[Item position entries]
• • • • •
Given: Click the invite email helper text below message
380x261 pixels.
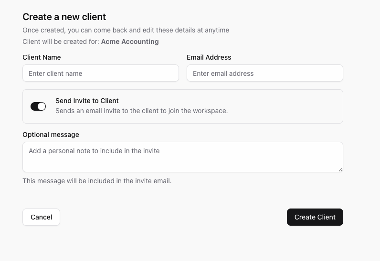Looking at the screenshot, I should tap(97, 181).
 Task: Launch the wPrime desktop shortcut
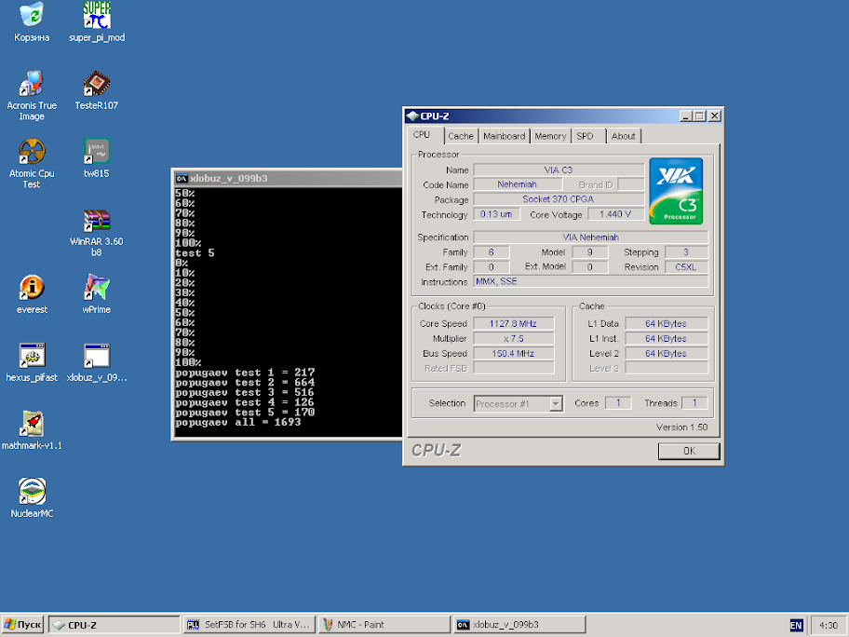pyautogui.click(x=97, y=288)
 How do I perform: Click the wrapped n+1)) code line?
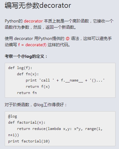click(14, 135)
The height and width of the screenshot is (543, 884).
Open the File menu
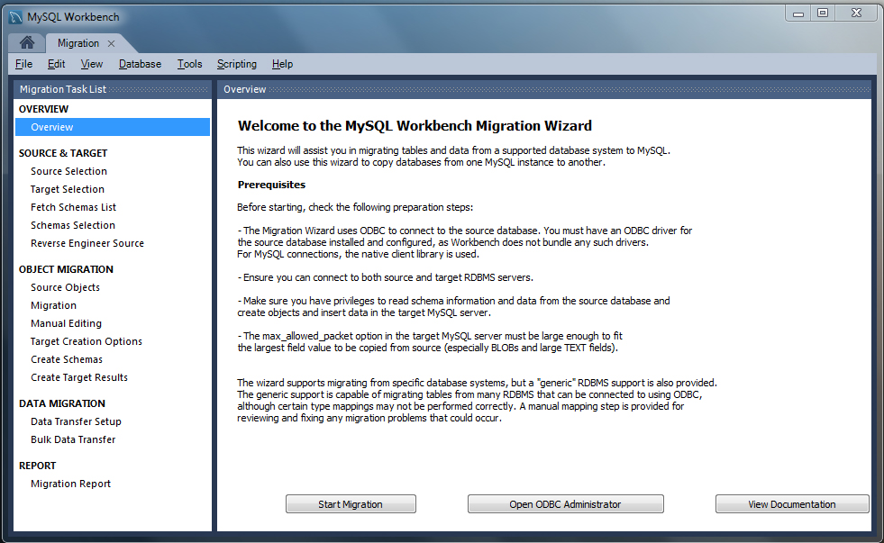point(23,64)
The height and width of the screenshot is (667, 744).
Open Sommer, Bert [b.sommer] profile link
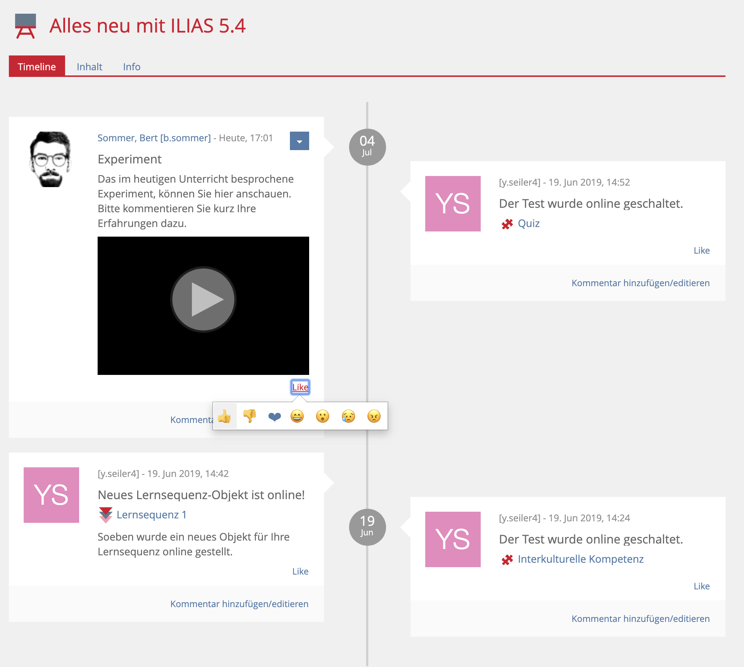[154, 138]
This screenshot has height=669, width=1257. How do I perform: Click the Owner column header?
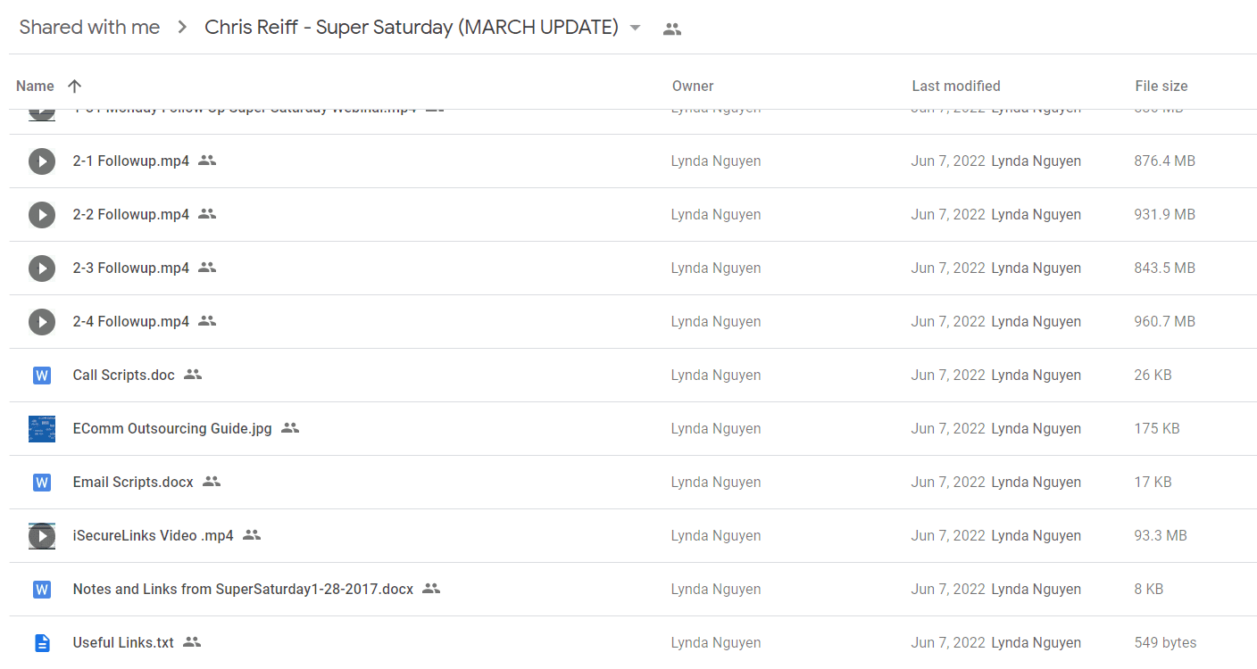[693, 86]
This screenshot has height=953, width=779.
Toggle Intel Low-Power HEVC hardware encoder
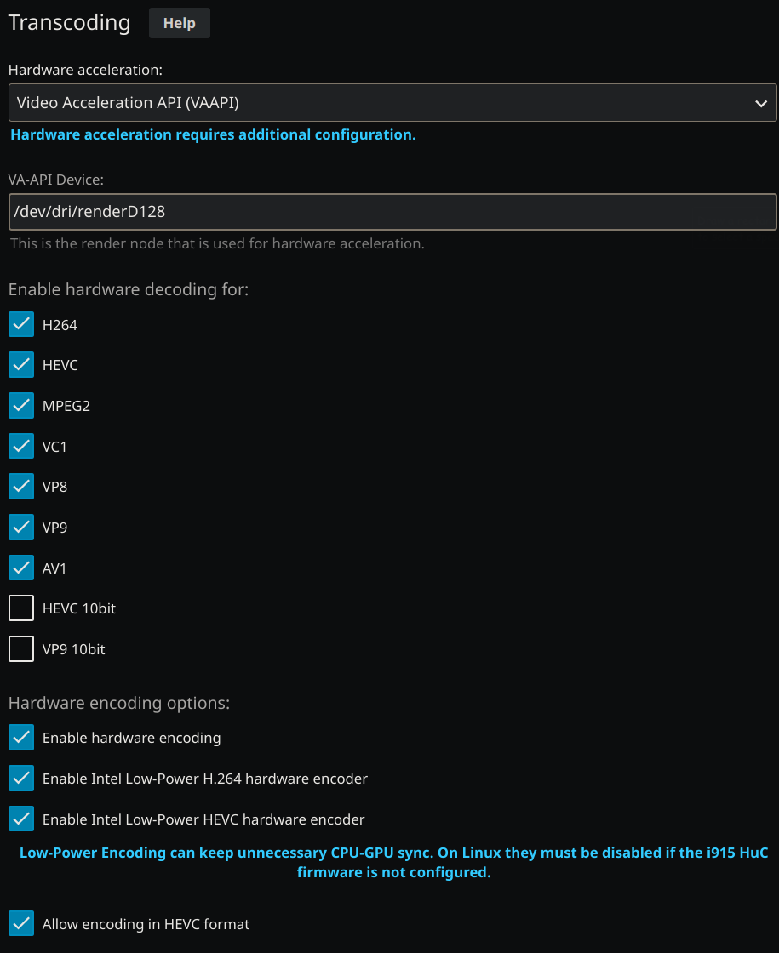(21, 819)
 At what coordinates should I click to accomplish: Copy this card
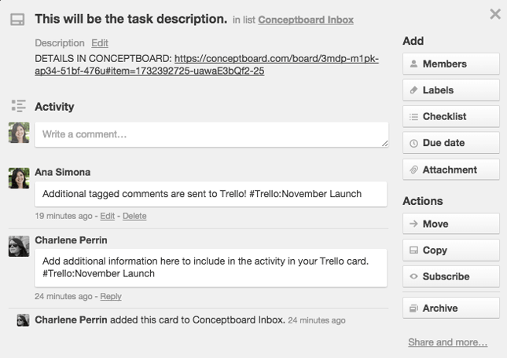pyautogui.click(x=451, y=250)
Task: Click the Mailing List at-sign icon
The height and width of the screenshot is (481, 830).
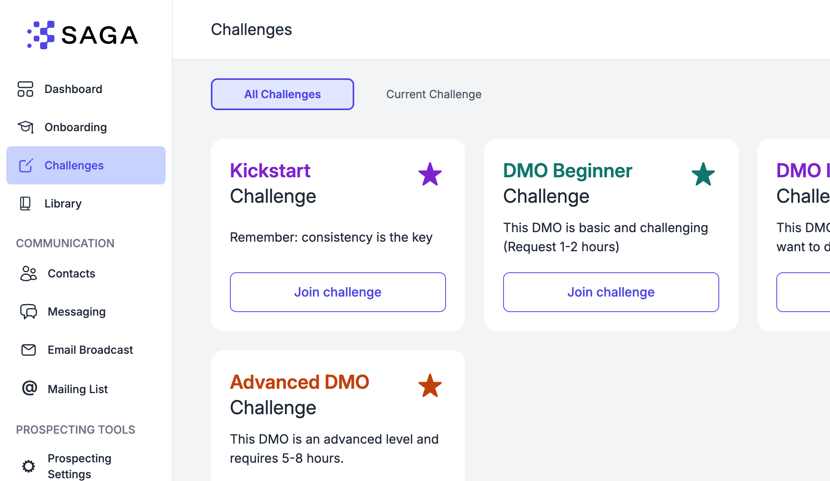Action: coord(29,388)
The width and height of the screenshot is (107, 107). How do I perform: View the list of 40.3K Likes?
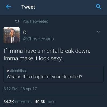click(45, 102)
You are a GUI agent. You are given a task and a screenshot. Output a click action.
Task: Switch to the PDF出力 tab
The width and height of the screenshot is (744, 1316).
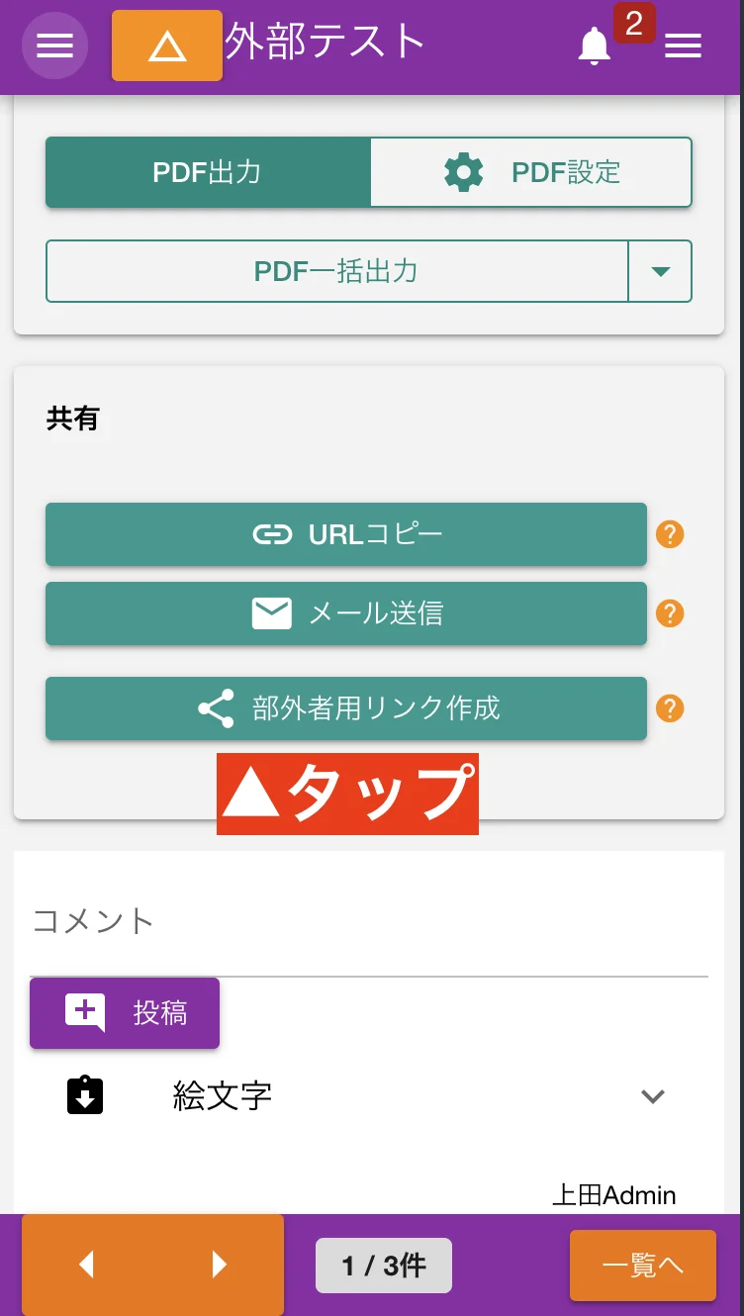pos(207,171)

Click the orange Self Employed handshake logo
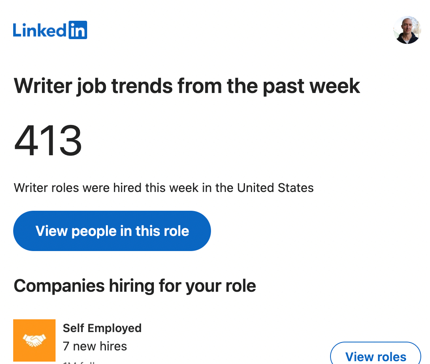tap(34, 340)
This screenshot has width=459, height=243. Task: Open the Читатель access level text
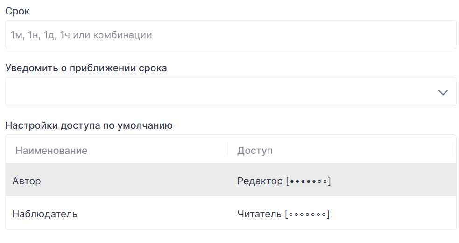[259, 214]
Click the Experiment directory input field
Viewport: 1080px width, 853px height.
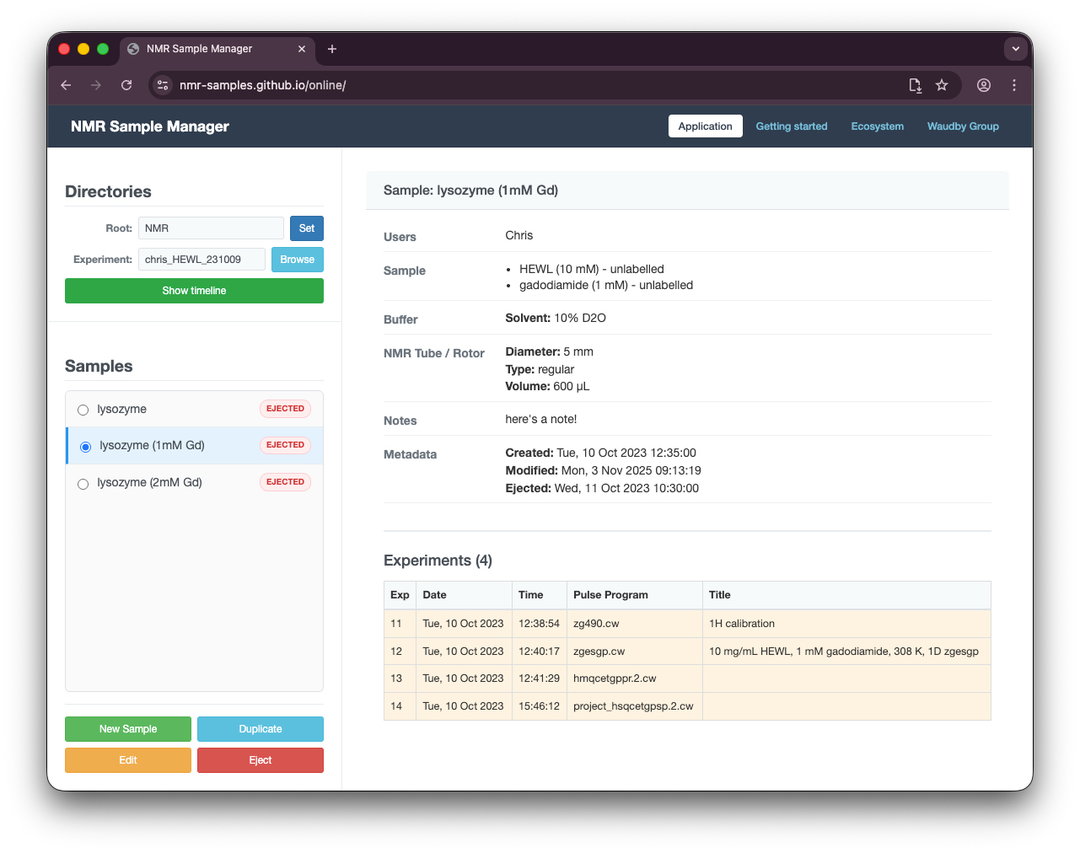coord(201,260)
• • • • •
• What you will do: Please reproduce every line of the items above word for word, leaving out the pictures.

• Answer to the problem:
Given: Click the invite email helper text below message
380x261 pixels.
Looking at the screenshot, I should tap(97, 181).
 Task: Launch the wPrime desktop shortcut
pyautogui.click(x=97, y=288)
 How do I perform: Click the wrapped n+1)) code line?
click(14, 135)
The height and width of the screenshot is (543, 884).
Open the File menu
point(23,64)
The height and width of the screenshot is (667, 744).
Open Sommer, Bert [b.sommer] profile link
[154, 138]
This screenshot has height=669, width=1257. How do I perform: Click the Owner column header?
[693, 86]
This screenshot has height=953, width=779.
Toggle Intel Low-Power HEVC hardware encoder
(21, 819)
 At what coordinates should I click to accomplish: Copy this card
pyautogui.click(x=451, y=250)
Task: Click the Mailing List at-sign icon
The height and width of the screenshot is (481, 830).
Action: coord(29,388)
The width and height of the screenshot is (107, 107). How do I perform: View the list of 40.3K Likes?
click(45, 102)
You are a GUI agent. You are given a task and a screenshot. Output a click action.
Task: Switch to the PDF出力 tab
The width and height of the screenshot is (744, 1316).
pos(207,171)

Click the orange Self Employed handshake logo
tap(34, 340)
This screenshot has width=459, height=243. Task: Open the Читатель access level text
[259, 214]
Click the Experiment directory input field
Viewport: 1080px width, 853px height.
coord(201,260)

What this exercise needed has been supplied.